El cineasta ecuatoriano Darío Aguirre no se quedó con la anécdota de descubrir a sus tocayos de América Latina, sino que se contactó con cinco de ellos para visitarlos, compartir sus experiencias y filmar un documental que, a la larga, se convirtió en una cálida metáfora de la identidad.
Ayer justamente se reestrenó ‘Five Ways to Darío (Cinco caminos hacia Darío)’, película que, tras ser exhibida en el Festival Encuentros de Otro Cine, se incorporó a la programación regular de las salas de Ocho y Medio.
Aguirre, un guayaquileño que lleva una década viviendo en Alemania, muestra con sencillez y humor sus encuentros con sus hermanos de nombre. Son un psicólogo de México, un jubilado que se desempeña como taxista en Ezeiza, un sargento del Ejército argentino en la Patagonia, un guardia con aires de pintor en Arroyito y un desempleado que mata el tiempo jugando fútbol de salón en Tierra de Fuego.
El director, quien confiesa su gusto por el tema del extranjero que busca sentirse parte de un lugar, logra que estos Diegos Aguirres abran las puertas de sus hogares, las de sus trabajos y, por supuesto, las de sus corazones.
Los detalles de este diario de viaje, una cámara muy curiosa (casi de reportaje), las reflexiones personales del protagonista y un guión que prioriza la fluidez ayudan a que ‘Five Ways to Darío’ se disfrute sin sobresaltos.

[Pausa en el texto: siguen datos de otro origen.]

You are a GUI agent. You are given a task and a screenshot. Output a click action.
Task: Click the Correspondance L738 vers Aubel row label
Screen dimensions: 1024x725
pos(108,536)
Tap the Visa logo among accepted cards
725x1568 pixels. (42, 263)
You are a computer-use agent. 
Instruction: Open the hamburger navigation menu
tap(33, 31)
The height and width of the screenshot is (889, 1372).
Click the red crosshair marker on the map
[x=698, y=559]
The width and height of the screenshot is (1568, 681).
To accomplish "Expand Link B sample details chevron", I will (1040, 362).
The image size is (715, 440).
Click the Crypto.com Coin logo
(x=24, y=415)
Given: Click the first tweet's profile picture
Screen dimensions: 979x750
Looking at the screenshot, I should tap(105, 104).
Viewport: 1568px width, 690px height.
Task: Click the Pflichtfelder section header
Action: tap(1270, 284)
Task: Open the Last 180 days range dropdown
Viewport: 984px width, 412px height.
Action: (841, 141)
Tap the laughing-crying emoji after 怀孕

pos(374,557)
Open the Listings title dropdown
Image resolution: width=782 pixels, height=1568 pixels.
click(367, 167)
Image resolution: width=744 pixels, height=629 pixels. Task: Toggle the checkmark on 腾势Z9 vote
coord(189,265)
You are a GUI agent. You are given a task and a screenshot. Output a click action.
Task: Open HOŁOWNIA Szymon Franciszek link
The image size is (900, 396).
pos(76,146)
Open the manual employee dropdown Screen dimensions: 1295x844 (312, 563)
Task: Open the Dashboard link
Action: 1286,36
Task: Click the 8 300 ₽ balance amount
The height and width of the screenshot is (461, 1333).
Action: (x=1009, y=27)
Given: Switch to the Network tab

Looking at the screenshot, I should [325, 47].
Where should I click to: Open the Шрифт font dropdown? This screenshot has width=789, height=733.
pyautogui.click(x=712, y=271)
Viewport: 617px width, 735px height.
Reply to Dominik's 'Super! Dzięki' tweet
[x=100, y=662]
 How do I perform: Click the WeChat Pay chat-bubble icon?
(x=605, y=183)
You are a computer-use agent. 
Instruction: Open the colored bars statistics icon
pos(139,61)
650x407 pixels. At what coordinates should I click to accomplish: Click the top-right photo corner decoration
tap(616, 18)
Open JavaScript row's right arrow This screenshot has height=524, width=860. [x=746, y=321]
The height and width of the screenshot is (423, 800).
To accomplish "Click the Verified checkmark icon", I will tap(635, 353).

Quizás la obra no llegue a ser lo suficientemente profunda para que algunos espectadores se sientan conmovidos por el conflicto del Darío ecuatoriano, quien a la larga exhibe menos problemas que sus pares. Después de todo, viene de Alemania. Incluso se da el gusto de hacer algunos regalos.
Pero el alto grado de fructosa del cierre es diferente a lo habitual en los documentales, casi siempre agrios y pesimistas. Es saludable que, entre tanta lágrima, un final feliz nos devuelva la sonrisa.